Task directions => Which of the lines in the data mention the string "accomplish"? List them all.

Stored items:
------------------------------------------------------------------------

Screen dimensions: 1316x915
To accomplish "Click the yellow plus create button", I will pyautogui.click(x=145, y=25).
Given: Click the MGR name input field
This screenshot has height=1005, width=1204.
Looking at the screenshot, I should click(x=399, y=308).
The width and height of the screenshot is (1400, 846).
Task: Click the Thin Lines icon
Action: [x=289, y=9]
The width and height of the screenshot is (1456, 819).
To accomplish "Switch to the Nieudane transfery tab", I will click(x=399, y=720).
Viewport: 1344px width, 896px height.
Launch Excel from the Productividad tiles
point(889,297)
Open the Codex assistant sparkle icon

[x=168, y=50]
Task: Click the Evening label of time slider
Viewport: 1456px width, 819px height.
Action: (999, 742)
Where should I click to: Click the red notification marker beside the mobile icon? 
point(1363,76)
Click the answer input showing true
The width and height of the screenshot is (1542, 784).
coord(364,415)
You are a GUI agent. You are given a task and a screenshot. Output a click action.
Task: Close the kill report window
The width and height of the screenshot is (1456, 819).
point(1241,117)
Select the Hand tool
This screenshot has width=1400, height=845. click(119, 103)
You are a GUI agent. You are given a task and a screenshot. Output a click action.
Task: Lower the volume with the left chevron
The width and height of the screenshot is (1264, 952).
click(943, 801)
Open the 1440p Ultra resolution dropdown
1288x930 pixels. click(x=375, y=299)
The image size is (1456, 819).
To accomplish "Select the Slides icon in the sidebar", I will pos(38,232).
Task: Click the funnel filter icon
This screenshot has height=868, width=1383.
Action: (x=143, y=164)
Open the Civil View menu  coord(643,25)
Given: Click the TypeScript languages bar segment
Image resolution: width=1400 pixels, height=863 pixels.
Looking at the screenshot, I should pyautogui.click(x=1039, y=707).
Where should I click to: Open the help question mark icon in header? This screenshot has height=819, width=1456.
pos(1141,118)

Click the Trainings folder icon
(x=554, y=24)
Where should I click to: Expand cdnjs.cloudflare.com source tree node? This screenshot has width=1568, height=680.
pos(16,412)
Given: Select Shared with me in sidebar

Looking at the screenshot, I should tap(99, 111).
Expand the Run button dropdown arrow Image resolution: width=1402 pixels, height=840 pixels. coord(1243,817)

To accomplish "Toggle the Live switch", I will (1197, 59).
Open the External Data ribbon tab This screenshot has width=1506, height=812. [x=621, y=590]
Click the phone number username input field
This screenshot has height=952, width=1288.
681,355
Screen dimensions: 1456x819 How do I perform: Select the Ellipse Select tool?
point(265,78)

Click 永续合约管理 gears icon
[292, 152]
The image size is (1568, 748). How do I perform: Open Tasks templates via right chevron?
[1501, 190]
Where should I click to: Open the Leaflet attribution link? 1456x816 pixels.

------------------------------------------------------------------------

Problem solution =>
To accomplish "Click the yellow plus create button", I will pyautogui.click(x=145, y=25).
To accomplish "Switch to the Nieudane transfery tab", I will click(x=399, y=720).
To accomplish "Select the Slides icon in the sidebar", I will pos(38,232).
To accomplish "Toggle the Live switch", I will (1197, 59).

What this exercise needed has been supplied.